* _DOCUMENT TEXT_
Make RSA key generation constant-time.

This leaves RSA_check_key, which will be fixed in subsequent commits.

Median of 29 RSA keygens: 0m0.220s -> 0m0.209s
(Accuracy beyond 0.1s is questionable.)

Bug: 238
Change-Id: I325f23fcc59302e68570908e5427b65471b799f6
Reviewed-on: https://boringssl-review.googlesource.com/26371
Reviewed-by: Adam Langley <alangley@gmail.com>

crypto/fipsmodule/rsa/rsa_impl.c

@@ -991,11 +991,12 @@ static int generate_prime(BIGNUM *out, int bits, const BIGNUM *e,
     // trial division, do not bother computing a GCD or performing Rabin-Miller.
     if (!bn_odd_number_is_obviously_composite(out)) {
       // Check gcd(out-1, e) is one (steps 4.5 and 5.6).
+      int relatively_prime;
       if (!BN_sub(tmp, out, BN_value_one()) ||
-          !BN_gcd(tmp, tmp, e, ctx)) {
+          !bn_is_relatively_prime(&relatively_prime, tmp, e, ctx)) {
         goto err;
       }
-      if (BN_is_one(tmp)) {
+      if (relatively_prime) {
         // Test |out| for primality (steps 4.5.1 and 5.6.1).

* _PROBLEM 1_
Format the records as a JSON list of strings with one string per line, leaving out blank lines. Begin at the first line of the records and stop after the line containing "coordinates (374, 403).".

* _DATA EXTRACT_
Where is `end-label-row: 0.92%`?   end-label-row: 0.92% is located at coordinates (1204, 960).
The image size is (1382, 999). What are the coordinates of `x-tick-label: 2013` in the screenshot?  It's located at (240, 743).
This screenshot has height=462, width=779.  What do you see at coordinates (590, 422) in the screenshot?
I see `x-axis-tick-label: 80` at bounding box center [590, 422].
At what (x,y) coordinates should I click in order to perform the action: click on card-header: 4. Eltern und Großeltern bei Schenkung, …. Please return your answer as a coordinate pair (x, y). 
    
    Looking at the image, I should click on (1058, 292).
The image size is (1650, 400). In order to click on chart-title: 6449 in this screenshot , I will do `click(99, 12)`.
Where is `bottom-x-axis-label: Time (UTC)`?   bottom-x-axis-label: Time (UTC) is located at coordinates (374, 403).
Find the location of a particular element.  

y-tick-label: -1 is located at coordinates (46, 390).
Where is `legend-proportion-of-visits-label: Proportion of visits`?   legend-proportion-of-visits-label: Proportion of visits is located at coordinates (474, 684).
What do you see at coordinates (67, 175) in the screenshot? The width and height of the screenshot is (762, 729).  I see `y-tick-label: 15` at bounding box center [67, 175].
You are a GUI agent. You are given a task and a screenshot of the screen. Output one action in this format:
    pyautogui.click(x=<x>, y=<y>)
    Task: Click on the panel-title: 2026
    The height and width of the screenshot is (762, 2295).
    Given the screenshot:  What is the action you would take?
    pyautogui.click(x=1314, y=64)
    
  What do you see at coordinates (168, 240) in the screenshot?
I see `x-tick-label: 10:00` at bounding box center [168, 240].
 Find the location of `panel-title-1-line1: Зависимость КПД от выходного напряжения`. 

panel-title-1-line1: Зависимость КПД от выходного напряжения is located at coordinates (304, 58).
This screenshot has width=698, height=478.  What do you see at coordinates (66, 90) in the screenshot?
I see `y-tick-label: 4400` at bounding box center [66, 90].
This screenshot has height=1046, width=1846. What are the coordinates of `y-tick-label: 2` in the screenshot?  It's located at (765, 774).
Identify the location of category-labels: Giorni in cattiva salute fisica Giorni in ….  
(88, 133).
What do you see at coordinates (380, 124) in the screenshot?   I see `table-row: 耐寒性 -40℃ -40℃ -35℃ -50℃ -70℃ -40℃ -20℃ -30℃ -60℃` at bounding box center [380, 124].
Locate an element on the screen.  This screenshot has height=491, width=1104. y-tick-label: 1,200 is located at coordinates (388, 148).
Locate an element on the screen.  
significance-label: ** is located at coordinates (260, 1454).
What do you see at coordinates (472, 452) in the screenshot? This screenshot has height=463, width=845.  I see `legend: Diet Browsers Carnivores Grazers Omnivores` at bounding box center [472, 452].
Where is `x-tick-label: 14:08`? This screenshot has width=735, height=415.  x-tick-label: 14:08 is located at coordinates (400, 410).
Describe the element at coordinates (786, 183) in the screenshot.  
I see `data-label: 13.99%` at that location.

* _PROBLEM 2_
According to the commit message, which function still needs fixing in later commits?

* _ANSWER AREA 1_
[
  "Where is `end-label-row: 0.92%`?   end-label-row: 0.92% is located at coordinates (1204, 960).",
  "The image size is (1382, 999). What are the coordinates of `x-tick-label: 2013` in the screenshot?  It's located at (240, 743).",
  "This screenshot has height=462, width=779.  What do you see at coordinates (590, 422) in the screenshot?",
  "I see `x-axis-tick-label: 80` at bounding box center [590, 422].",
  "At what (x,y) coordinates should I click in order to perform the action: click on card-header: 4. Eltern und Großeltern bei Schenkung, …. Please return your answer as a coordinate pair (x, y). ",
  "    Looking at the image, I should click on (1058, 292).",
  "The image size is (1650, 400). In order to click on chart-title: 6449 in this screenshot , I will do `click(99, 12)`.",
  "Where is `bottom-x-axis-label: Time (UTC)`?   bottom-x-axis-label: Time (UTC) is located at coordinates (374, 403)."
]

* _ANSWER AREA 2_
RSA_check_key